Richard la examinó de arriba abajo.
—Perfecto. Una campesina llevando productos para las cocinas del castillo.
Aliena tragaba con dificultad. El día anterior lo pasó rebosante de energía y audacia; pero, en aquellos momentos en que iba a llevar a cabo su plan, se sentía en verdad asustada.
Richard la besó en la mejilla.
—Cuando oiga la campana diré el Padrenuestro despacio y sólo una vez. Entonces, la avanzadilla se pondrá en marcha. Todo cuanto has de hacer es tranquilizar a los guardianes con un falso sentido de seguridad para que diez de mis hombres puedan atravesar los campos y entrar en el castillo sin despertar la alarma —le dijo.
Aliena asintió.
—Pero asegúrate de que el cuerpo principal no se descubra hasta que la avanzadilla haya atravesado el puente levadizo —aconsejó a su hermano.
Richard sonrió.
—Yo iré en cabeza del cuerpo principal.

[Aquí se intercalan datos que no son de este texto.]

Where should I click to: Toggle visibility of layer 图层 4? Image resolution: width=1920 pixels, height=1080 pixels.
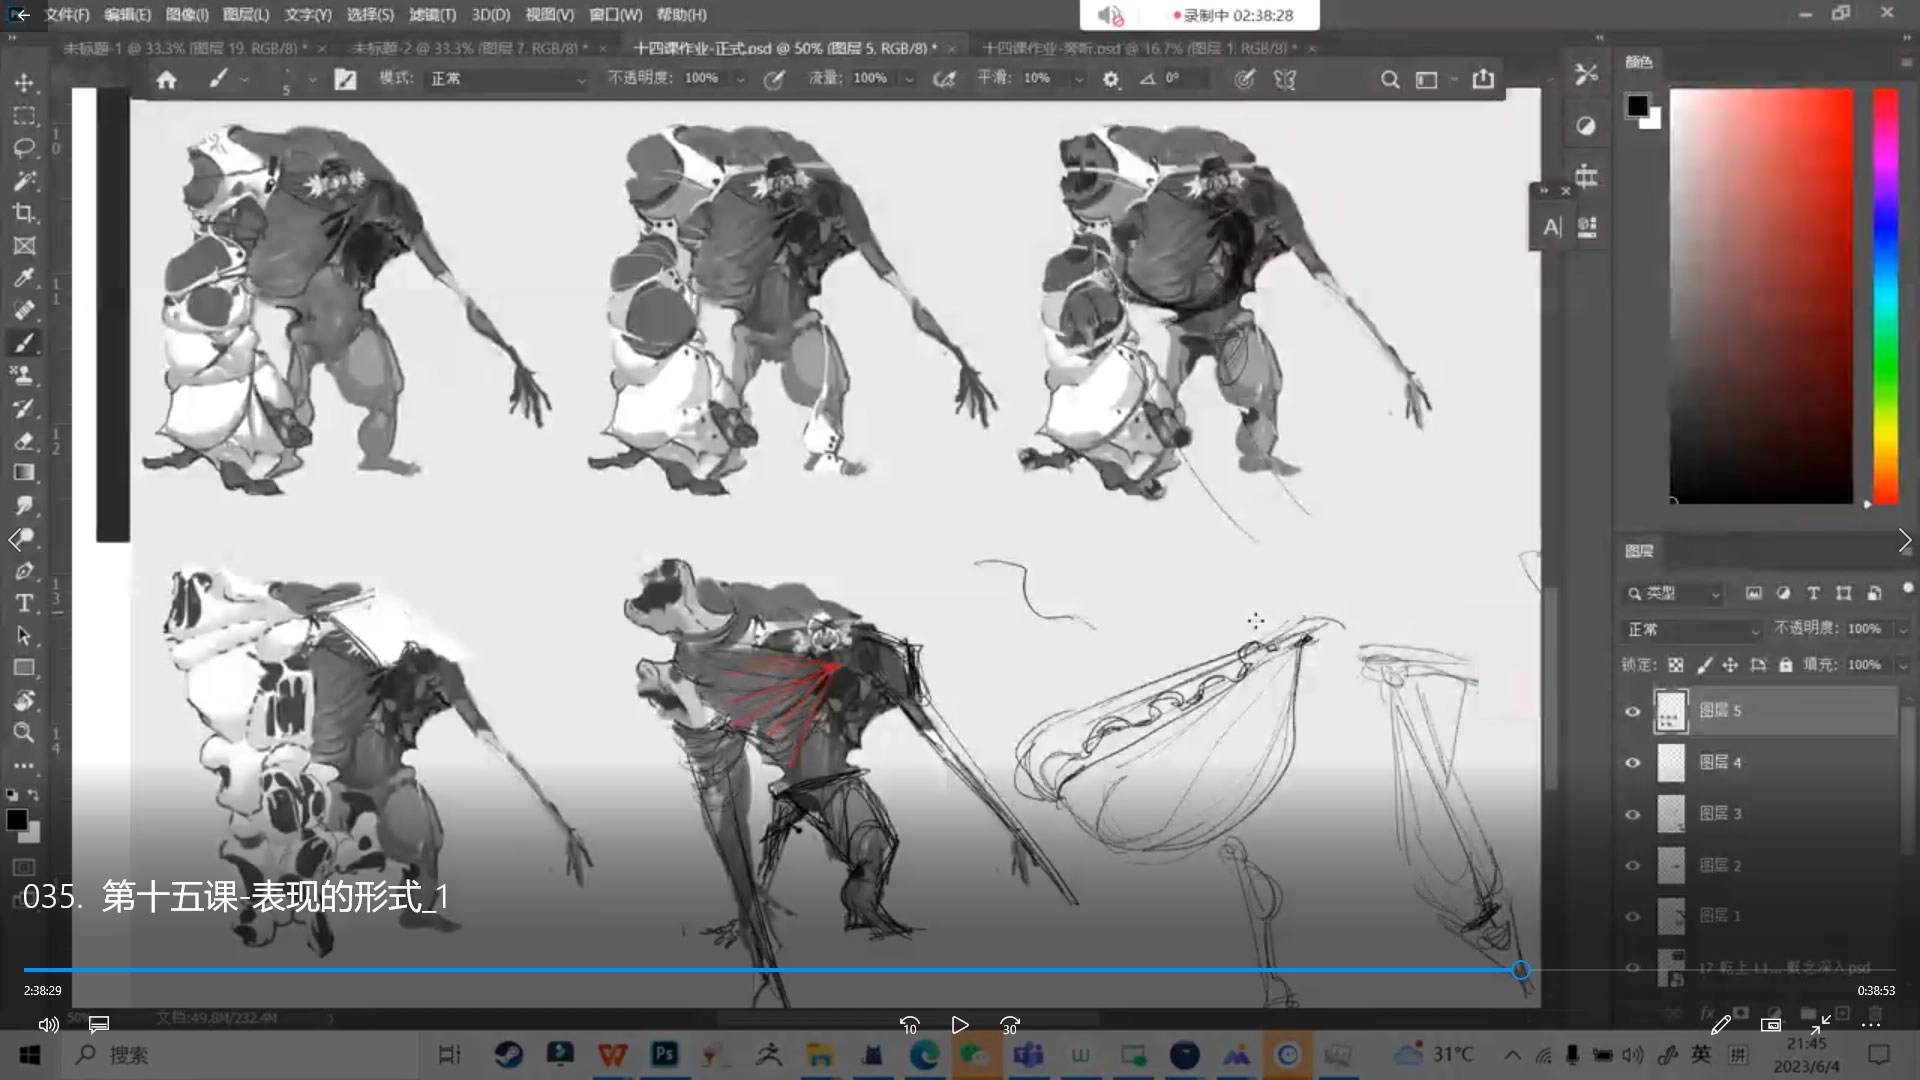click(1633, 763)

No te preocupes. Buena suerte.
—Y a ti también
Aliena se alejó.
Salió del bosque y atravesó los campos abiertos en dirección al castillo que abandonó aquel aciago día, hacía dieciséis años. Al ver de nuevo el lugar, tuvo un recuerdo vívido y aterrador de aquella otra mañana, el aire húmedo después de la tormenta, y de los dos caballos atravesando veloces la puerta y corriendo por los campos empapados de lluvia, Richard a la grupa del caballo de batalla y ella en el otro más pequeño. Iban muertos de miedo. Se había pasado la vida negando lo ocurrido, empeñándose en olvidar, salmodiando para sí como el ritmo de los cascos del caballo:
No puedo recordar. No puedo recordar, no puedo, no puedo.
Y le había dado resultado. Durante mucho tiempo después, fue incapaz de rememorar la violación, pensando tan sólo que le había pasado algo terrible pero sin poder recordar los detalles. Y sólo cuando se enamoró de Jack le volvieron a la mente. Aquel recuerdo la aterró entonces hasta tal punto que había sido incapaz de corresponder al amor de él. Gracias a Dios, Jack tuvo una paciencia extraordinaria. Así es como Aliena llegó a saber que el amor de Jack era fuerte, al haber tenido que soportar tanto y seguir amándola.